Linwood Toomey smiled.

“I know who your daddy is. Me and him used to drink some together, but that was back when he was sowing his wild oats. I’m still sowing mine, but I switched from oats. Found something that pays more.”

Linwood Toomey stuffed the rag in his back pocket.

“You found it too.”

“I reckon I need me a doctor,” Lanny said. He was feeling better now, knowing Linwood Toomey was there beside him. His leg didn’t hurt nearly as much now as it had before, and he told himself he could probably walk on it if he had to, once Linwood Toomey got the trap off.

“What we going to do?” the son said again.

The older man looked up.

“We’re going to do what needs to be done.”

Linwood Toomey looked back at Lanny. He spoke slowly and his voice was soft.

“Coming back up here a second time took some guts, son. Even if I’d have figured out you was the one done it I’d have let it go, just for the feistiness of your doing such a thing. But coming back up here a third time was downright foolish, and greedy. You’re old enough to know better.”

“I’m sorry,” Lanny said. Linwood Toomey reached out his hand and gently brushed some of the dirt off Lanny’s face.

“I know you are, son.”

Lanny liked the way Linwood Toomey spoke. The words were soothing, like rain on a tin roof. He was forgetting something, something important he needed to tell Linwood Toomey. Then he remembered.

“I reckon we best get on to the doctor, Mr. Toomey.”

“There’s no rush, son,” Linwood Toomey said. “The doctor won’t do nothing but finish cutting that lower leg off. We got to harvest these plants first. What if we was to take you down to the hospital and the law started wondering why we’d set a bear trap. They might figure there’s something up here we wanted to keep folks from poking around and finding.”

Linwood Toomey’s words had started to blur and swirl in Lanny’s mind. They were hard to hold in place long enough to make sense. But what he did understand was Linwood Toomey’s words weren’t said in a smart-ass way like Leonard Hamby’s or Lanny’s teachers or spoken like he was still a child the way his parents did. Lanny wanted to explain to Linwood Toomey how much he appreciated that, but to do so would mean having several sentences of words to pull apart from one another, and right now that was just too many. He tried to think of a small string of words he might untangle.
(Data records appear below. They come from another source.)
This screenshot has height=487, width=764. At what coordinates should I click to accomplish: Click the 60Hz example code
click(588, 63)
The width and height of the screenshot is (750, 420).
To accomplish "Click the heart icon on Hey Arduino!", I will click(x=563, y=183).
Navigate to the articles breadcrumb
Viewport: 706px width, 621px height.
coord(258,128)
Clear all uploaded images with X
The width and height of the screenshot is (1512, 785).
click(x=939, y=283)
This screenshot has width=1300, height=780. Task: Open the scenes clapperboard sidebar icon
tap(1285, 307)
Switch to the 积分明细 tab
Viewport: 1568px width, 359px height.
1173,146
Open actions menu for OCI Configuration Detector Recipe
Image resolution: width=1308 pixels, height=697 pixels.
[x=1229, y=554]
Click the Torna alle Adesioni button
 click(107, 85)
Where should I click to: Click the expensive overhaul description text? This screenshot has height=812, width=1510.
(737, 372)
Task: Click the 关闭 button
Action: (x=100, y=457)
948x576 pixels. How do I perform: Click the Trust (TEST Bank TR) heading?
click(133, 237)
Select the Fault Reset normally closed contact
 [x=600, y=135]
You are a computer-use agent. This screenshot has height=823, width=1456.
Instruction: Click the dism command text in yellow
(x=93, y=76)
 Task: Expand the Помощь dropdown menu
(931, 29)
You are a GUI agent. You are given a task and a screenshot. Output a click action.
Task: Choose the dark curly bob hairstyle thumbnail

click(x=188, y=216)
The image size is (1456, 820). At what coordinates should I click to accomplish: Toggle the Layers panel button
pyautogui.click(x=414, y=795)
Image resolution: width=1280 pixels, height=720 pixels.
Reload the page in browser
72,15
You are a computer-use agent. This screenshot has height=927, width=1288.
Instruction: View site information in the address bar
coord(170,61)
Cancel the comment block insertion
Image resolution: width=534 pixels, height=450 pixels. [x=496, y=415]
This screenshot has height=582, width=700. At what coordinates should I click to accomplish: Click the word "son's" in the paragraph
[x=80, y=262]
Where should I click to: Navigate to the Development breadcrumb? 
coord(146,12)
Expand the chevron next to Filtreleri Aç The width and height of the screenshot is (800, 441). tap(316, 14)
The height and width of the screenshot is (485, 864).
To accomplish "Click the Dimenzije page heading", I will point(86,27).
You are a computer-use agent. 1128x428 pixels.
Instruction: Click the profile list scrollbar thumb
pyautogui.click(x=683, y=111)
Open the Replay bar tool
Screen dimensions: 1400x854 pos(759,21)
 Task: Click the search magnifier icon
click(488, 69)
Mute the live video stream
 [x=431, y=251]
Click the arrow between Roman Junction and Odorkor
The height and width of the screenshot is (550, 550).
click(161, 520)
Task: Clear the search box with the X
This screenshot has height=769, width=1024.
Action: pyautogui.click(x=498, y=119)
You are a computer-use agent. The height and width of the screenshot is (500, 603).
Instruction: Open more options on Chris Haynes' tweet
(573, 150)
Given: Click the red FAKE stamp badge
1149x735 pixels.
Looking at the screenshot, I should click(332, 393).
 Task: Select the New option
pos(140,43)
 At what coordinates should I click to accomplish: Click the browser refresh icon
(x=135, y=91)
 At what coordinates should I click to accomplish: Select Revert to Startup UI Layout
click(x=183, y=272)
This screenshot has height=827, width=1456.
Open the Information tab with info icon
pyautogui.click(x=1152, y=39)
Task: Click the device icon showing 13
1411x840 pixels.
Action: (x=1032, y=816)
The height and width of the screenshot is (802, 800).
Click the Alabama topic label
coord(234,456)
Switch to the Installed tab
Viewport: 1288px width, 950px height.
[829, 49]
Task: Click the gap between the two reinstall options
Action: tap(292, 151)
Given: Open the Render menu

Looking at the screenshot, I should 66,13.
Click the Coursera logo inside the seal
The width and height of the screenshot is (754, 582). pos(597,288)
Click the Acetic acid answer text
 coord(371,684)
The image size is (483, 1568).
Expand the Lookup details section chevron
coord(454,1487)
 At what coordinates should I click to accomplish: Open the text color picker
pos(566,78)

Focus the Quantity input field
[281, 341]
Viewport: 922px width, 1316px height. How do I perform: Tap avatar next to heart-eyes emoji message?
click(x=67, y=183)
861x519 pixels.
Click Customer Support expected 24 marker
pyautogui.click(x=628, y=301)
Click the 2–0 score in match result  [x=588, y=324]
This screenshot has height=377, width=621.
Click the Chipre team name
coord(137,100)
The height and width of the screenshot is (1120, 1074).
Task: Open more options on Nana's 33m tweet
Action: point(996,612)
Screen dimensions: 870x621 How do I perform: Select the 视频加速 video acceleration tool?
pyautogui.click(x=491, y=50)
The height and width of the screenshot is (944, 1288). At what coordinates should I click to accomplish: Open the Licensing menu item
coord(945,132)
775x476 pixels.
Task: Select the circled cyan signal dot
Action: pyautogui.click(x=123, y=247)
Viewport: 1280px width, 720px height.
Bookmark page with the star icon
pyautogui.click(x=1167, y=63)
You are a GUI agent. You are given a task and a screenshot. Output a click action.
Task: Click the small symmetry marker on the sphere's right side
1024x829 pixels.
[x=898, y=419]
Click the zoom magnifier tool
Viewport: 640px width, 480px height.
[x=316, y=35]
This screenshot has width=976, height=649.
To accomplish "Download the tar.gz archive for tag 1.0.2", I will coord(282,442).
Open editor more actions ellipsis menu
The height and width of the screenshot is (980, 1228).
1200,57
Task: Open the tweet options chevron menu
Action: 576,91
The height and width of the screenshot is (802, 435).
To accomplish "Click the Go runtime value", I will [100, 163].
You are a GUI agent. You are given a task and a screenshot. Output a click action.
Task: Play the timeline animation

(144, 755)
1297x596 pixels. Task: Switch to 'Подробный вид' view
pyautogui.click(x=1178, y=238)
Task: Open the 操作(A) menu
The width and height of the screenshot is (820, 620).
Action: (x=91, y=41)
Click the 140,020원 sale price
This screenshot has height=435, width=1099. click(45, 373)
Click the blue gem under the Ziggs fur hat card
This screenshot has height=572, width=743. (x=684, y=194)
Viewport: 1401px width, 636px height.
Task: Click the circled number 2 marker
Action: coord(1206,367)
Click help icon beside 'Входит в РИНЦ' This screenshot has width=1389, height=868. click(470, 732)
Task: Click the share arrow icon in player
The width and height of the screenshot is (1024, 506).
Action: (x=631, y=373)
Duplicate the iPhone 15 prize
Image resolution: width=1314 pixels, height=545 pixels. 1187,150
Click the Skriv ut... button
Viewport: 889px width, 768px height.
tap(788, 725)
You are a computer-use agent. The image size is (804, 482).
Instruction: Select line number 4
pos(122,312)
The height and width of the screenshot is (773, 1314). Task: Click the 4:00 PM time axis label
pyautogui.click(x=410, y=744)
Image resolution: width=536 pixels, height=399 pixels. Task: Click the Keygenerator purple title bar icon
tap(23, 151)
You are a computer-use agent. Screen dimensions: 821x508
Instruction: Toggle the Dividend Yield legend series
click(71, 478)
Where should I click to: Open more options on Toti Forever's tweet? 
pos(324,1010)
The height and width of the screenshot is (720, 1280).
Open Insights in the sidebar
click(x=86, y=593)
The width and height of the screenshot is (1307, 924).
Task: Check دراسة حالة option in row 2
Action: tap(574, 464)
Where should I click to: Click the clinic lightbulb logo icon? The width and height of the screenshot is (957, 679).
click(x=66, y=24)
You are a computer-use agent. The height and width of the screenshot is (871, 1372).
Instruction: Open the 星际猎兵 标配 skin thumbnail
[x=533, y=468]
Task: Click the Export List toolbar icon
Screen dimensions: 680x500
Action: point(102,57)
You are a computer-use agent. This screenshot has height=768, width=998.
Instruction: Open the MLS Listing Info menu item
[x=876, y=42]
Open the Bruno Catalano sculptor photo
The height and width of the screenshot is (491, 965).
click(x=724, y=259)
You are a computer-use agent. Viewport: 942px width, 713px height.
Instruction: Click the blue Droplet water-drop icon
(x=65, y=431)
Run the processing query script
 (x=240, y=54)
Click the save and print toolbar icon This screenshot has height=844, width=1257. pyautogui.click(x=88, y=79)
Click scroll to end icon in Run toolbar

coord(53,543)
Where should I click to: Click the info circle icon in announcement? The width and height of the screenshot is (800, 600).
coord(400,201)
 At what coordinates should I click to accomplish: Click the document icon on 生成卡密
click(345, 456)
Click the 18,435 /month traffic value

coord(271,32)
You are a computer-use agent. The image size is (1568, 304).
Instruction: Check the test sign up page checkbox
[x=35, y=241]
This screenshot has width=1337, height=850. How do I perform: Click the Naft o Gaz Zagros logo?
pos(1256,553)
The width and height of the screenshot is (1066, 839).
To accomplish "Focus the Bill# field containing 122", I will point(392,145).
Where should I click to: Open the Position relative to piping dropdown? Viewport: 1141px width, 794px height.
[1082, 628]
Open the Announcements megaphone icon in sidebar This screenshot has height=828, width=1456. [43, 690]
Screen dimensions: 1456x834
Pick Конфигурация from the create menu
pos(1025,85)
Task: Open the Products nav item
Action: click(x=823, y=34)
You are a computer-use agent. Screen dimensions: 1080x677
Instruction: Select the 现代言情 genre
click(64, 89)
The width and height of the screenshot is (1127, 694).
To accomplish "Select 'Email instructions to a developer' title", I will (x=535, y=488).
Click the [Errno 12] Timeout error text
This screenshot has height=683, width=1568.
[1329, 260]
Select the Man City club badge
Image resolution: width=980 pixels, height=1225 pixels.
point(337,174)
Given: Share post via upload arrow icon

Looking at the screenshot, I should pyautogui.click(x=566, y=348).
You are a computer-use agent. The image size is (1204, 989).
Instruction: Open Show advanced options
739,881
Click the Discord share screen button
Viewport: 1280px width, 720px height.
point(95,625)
Linwood Toomey took a flat glass bottle from his back pocket and uncapped it.

“Here, son,” he said, holding the bottle to Lanny’s lips.

Lanny gagged slightly but kept most of the whiskey down. He tried to remember what had brought him this far up the creek. Linwood Toomey pressed the bottle to his lips again.

“Take another big swallow,” he said. “It’ll cut the pain while you’re waiting.”

Lanny did as he was told and felt the whiskey spread down into his belly. It felt warm and soothing, like an extra quilt on a cold night. Lanny thought of something he could say in just a few words.

“You reckon you could get that trap off my foot?”

“Sure,” Linwood Toomey said. He slid over a few feet to reach the trap, then looked up at his son.

“Step on that lever, Hubert, and I’ll get his leg out.”

The pain rose up Lanny’s leg again but it seemed less a part of him now. It seemed to him Linwood Toomey’s words had soothed the bad hurting away.

“That’s got it,” Linwood Toomey said.

“Now what?” the son said.

“Go call Edgar and tell him we’ll be bringing the plants sooner than we thought,” Linwood Toomey said. “Bring back them machetes and well get this done.”

The younger man walked toward the house.

“The whiskey help that leg some?” Linwood Toomey asked.

“Yes sir,” Lanny mumbled, his eyes now closed. Even though Linwood Toomey was beside him the man seemed to be drifting away along with the pain.

Linwood Toomey said something else but each word was like a balloon slipped free from his grasp. Then there was silence except for the gurgle of the creek, and he remembered it was the speckle trout that had brought him here. He thought of how you could not see the orange fins and red flank spots but only the dark backs in the rippling water, and how it was only when they lay gasping on the green bank moss that you realized how bright and pretty they were.